Collected data entries:

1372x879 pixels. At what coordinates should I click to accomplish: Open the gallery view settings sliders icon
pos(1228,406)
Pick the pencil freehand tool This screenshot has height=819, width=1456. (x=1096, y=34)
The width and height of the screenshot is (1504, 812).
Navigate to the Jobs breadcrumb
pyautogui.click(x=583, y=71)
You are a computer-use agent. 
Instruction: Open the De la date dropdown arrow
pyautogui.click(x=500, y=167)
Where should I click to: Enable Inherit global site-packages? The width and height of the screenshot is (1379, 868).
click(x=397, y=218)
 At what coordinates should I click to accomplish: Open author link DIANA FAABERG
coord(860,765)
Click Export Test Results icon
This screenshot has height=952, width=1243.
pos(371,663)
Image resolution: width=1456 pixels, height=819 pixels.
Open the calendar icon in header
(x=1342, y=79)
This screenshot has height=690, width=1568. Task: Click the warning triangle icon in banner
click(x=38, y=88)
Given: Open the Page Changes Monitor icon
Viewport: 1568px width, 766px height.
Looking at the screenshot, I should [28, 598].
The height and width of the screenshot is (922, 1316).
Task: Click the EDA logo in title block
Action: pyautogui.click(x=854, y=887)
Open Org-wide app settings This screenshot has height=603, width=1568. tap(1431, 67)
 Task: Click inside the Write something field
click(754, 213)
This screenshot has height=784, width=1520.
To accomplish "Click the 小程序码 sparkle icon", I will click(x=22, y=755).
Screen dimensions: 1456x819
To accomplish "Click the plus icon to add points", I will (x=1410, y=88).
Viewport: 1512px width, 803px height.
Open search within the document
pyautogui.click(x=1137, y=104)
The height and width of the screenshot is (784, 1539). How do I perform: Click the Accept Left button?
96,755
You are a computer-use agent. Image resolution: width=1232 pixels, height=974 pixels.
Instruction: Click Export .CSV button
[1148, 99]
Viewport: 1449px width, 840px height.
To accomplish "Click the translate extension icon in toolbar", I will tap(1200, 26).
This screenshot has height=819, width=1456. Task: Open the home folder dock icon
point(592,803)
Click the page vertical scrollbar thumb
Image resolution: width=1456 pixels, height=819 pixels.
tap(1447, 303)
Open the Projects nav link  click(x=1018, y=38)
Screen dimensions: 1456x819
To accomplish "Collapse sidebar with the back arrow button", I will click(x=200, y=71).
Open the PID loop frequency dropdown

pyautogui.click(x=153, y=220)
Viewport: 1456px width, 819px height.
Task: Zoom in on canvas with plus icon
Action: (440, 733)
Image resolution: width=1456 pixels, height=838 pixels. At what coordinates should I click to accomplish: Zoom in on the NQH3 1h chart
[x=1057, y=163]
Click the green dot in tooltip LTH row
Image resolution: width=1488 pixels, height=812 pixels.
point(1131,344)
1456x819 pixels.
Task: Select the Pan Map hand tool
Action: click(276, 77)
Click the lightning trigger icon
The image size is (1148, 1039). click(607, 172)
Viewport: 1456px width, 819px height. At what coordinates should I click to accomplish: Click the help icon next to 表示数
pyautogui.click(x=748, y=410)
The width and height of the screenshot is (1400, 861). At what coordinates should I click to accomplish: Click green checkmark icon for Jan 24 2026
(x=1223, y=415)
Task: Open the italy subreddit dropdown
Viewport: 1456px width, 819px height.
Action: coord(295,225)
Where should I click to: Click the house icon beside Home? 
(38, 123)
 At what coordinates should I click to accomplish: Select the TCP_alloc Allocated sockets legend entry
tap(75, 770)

WORK INSTRUCTION
Lines above that have "computer": copy each of them.

OUTPUT FOR THIS TASK
You are a computer-use agent. 
You are a computer-use agent. Image resolution: width=1232 pixels, height=974 pixels.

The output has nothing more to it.